Let's start looking at your statements:
It was clear to me that all particles are merely excitation in fields.
This is not exactly true, even though often said. In the model of Quantum Field Theory, we describe an electron as an excitation of the electron field. It's important to stress, that this is just a description, i.e. it's hard to say whether it really "is" like that (whatever that may mean).
If electron is excitation in electron field, then how does it produce it's own field?
It doesn't. In QFT, the an electron field is postulated to exists everywhere (in our flat space-time). This is part of the theory base and as such, the theory can't explain it.
For whatever reason electron even after being an excitation produces an electric field, but why doesn't photon (or other such particles if there are) create any such field?
This statement is not completely true. In QFT, there is no electr(omagnet)ic field. In general physics, an electric field is the mediator of the electromagnetic interaction. In QFT that role is taken by the photon, i.e. an excitation of the photon field. These two fields (photon and electromagnetic) are descriptions in different theories but basically of the same effects. (Not precisely the same, but this is a bit harder to explain.)

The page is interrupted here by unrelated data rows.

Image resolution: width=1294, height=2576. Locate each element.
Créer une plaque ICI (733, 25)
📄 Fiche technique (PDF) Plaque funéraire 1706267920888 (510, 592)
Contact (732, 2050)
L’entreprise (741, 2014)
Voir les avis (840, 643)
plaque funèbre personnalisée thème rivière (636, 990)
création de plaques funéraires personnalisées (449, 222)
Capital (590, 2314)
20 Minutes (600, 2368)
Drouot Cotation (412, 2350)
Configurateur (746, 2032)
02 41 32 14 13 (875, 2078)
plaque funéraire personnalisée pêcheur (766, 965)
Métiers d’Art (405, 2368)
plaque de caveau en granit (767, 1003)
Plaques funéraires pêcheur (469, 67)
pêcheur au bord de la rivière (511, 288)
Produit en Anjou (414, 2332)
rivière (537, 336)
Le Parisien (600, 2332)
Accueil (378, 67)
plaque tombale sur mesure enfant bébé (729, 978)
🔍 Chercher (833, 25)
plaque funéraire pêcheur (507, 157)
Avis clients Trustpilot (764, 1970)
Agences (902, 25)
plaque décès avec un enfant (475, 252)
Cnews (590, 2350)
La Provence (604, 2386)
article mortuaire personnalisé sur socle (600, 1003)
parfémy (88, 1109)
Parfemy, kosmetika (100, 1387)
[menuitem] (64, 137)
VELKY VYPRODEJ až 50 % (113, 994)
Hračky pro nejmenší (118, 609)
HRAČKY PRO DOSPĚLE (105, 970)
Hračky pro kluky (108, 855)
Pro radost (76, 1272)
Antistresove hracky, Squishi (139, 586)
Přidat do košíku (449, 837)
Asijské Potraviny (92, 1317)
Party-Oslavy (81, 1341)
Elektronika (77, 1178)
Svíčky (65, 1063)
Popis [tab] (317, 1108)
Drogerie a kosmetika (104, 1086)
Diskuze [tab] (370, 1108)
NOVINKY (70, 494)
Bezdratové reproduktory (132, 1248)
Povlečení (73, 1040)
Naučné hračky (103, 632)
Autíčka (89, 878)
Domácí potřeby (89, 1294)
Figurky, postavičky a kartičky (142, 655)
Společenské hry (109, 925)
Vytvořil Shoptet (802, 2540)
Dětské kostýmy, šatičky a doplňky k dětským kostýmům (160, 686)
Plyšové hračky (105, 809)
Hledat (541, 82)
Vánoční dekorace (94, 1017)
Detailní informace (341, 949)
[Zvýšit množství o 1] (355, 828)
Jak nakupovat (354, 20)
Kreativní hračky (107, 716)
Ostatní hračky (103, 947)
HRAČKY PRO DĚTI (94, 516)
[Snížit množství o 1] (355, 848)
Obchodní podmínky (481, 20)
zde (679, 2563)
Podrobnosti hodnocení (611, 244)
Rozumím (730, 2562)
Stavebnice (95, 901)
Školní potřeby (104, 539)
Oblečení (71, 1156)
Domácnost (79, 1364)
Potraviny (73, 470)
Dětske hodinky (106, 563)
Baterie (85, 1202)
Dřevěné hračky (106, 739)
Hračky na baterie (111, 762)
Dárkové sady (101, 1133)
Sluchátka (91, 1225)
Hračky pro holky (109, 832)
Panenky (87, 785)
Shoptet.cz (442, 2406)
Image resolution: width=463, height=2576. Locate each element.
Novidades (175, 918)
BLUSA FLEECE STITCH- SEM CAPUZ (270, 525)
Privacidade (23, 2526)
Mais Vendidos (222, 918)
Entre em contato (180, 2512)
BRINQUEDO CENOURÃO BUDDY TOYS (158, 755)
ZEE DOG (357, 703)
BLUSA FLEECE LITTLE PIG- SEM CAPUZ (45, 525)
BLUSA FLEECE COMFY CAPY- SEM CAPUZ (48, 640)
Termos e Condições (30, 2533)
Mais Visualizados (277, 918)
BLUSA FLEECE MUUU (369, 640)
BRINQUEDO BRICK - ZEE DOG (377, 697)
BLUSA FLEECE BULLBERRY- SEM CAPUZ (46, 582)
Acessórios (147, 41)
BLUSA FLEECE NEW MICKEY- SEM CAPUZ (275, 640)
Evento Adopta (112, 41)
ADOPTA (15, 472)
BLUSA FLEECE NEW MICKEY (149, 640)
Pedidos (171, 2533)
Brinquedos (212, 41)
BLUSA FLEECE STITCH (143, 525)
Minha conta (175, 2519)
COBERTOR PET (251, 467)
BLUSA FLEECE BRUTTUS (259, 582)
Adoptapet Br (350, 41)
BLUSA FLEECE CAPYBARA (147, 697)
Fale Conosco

This also answers your question as to why the photon (in qft) doesn't create such a field: because they live in different theories.
The fact that the photon doesn't couple to itself is basically an experimental fact. By now, we have a few nice descriptions and theoretical explanations of that, e.g. it's the gauge boson of an abelian gauge group or it simply doesn't have an interaction term in the quantum electrodynamics lagrangian. (The first implies the second reason, but they were found the other way round afaik.)
All these particles have mass and exert gravity how can they produce gravitational fields?
As far as I know, there is no consistent and tested theory that describes gravity and qft together. (more precise: ... results in them in a certain limit/under certain reasonable assumptions.) As Neuneck mentions in his comments, there are reasonable theories about qft in curved background.
In qft, mass is just a parameter of the theory nothing more. It's just our interpretation from other parts of physics, that gives it the meaning the mass we know.
Gravity is in this sense closer to normal electrodynamics. The gravitational field is our space-time and is bend through gravity-charges=masses. It's like putting an electron in empty space: First the electrmagnetic field is flat and 0 everywhere (casually said it's not there, but this is imprecise and can create confusions) and afterwards, yxou have a sink in the field and it's bent (casually said, there is a field).
when particles are excitation in some field how do fields arise from them?
With the answer above as background: They don't (in qft). It depends on the theory, what you mean with the word field. It's mostly a confusion because one doesn't always precisely define what one means with a certain word (like electron or field) in physics.